Tasks and exercises:
1 - Reproduce the passage of the article on China's financial risks between "China vows to" and "the full report.", inclusive, revising it so that "reforms" reads "changes" throughout.
2 - Name every specific calendar date, year, or day of the week that appears in the article on China's financial risks.

Article:
_ _ _ _ _

China vows to contain financial risks amid reforms
BEIJING, July 2 – China will step up efforts to curb financial risks as it continues with reforms to make the country’s interest rates and currency regime more market-driven, the central bank said today.
“We will further deepen key reforms, including those on market-oriented interest rates and the formation of its exchange-rate mechanism, to create a sound environment for maintaining relatively stable and fast growth,” the central bank said in a brief summary of its 2012 financial stability report.
It has yet to publish the full report.
China’s top policymakers, including central bank chief Zhou Xiaochuan, expressed determination on Friday to push on with their campaign to reform and rebalance the world’s second-largest economy even as growth cools.
China’s economy faces a host of internal and external challenges in 2012, the central bank said in the statement published on its website, www.pbc.gov.cn.

_ _ _ _ _

Recorded data:
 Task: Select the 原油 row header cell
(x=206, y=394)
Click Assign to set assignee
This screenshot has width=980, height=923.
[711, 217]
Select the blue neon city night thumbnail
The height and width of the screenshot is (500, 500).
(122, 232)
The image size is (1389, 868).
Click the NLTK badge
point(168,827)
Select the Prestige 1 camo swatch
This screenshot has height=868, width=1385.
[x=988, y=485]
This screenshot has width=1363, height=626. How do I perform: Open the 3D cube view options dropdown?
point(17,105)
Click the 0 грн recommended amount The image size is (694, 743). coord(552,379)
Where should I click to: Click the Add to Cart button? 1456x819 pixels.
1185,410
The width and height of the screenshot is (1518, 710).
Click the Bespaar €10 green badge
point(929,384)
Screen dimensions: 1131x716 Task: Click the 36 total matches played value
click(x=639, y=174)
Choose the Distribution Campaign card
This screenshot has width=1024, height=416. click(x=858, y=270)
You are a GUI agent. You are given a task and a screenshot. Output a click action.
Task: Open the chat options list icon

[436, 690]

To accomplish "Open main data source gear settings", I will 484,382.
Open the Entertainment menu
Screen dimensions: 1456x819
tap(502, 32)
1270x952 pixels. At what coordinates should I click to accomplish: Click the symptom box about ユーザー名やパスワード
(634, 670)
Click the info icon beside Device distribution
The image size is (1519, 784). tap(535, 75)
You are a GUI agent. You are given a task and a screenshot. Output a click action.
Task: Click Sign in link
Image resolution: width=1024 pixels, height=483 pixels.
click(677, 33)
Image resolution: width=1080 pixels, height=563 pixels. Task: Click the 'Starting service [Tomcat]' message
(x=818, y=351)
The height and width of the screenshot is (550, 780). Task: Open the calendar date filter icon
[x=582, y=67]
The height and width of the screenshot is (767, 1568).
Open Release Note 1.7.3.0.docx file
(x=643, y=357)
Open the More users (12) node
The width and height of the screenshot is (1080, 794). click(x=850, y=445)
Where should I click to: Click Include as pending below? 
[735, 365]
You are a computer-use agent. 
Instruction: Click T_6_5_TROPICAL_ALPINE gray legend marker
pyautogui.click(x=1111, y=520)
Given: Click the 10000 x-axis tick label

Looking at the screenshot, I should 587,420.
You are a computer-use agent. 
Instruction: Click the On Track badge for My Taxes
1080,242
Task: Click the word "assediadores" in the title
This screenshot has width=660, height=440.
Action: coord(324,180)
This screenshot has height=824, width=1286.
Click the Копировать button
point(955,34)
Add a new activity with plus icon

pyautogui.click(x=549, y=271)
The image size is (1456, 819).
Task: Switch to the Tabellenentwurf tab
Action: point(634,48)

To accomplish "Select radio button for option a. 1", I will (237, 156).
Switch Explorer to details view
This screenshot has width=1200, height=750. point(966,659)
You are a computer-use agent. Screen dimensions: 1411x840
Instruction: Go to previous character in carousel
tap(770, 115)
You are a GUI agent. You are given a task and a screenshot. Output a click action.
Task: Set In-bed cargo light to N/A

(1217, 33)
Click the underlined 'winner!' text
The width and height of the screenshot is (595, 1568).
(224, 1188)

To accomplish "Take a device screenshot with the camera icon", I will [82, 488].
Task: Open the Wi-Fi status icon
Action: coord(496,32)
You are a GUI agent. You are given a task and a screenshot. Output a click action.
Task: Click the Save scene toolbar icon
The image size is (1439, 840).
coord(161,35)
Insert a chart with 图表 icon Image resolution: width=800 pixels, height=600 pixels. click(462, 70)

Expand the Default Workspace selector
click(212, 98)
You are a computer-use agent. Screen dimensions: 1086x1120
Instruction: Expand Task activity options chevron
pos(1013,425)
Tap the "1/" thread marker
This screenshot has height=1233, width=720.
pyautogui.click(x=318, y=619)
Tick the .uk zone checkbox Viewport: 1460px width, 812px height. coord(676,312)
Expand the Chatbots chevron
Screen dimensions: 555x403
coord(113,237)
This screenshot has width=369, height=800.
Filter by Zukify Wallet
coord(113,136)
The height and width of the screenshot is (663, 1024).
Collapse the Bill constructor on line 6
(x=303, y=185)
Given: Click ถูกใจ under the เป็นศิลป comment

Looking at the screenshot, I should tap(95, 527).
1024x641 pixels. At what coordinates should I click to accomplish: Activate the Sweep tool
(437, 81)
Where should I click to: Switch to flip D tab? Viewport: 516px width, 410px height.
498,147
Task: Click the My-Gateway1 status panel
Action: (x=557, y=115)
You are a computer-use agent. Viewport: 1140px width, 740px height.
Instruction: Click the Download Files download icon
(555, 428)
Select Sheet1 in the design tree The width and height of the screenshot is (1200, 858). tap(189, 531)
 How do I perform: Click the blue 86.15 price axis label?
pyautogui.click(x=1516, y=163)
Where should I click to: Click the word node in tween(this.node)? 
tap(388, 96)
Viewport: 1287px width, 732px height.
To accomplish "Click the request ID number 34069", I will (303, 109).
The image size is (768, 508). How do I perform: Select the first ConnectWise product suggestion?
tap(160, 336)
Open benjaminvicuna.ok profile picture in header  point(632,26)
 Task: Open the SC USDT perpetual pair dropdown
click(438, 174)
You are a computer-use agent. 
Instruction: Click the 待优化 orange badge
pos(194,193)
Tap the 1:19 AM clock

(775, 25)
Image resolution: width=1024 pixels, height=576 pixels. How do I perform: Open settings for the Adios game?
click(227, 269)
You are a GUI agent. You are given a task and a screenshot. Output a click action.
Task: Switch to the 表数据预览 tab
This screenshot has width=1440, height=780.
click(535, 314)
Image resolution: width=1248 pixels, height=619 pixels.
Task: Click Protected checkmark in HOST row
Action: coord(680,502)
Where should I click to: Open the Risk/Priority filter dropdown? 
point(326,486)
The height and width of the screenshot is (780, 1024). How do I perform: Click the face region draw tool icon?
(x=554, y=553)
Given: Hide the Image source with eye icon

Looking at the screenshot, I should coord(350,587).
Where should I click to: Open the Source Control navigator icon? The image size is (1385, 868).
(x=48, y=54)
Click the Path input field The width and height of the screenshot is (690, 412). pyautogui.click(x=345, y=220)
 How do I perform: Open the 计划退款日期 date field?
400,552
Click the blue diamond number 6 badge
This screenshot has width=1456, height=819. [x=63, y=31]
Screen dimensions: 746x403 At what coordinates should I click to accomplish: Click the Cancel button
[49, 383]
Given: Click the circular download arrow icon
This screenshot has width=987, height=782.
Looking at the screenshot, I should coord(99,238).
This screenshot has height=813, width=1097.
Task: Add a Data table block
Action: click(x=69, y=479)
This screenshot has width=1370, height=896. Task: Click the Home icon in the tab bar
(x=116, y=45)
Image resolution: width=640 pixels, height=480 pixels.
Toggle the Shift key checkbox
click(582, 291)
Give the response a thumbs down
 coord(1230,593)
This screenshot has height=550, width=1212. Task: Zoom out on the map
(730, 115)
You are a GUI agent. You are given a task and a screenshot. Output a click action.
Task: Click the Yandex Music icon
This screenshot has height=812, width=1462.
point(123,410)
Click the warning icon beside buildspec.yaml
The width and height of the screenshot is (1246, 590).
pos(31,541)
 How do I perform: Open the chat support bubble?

_ _ _ _ _

Outputs:
1 -
China vows to contain financial risks amid changes
BEIJING, July 2 – China will step up efforts to curb financial risks as it continues with changes to make the country’s interest rates and currency regime more market-driven, the central bank said today.
“We will further deepen key changes, including those on market-oriented interest rates and the formation of its exchange-rate mechanism, to create a sound environment for maintaining relatively stable and fast growth,” the central bank said in a brief summary of its 2012 financial stability report.
It has yet to publish the full report.

2 -
July 2
2012
Friday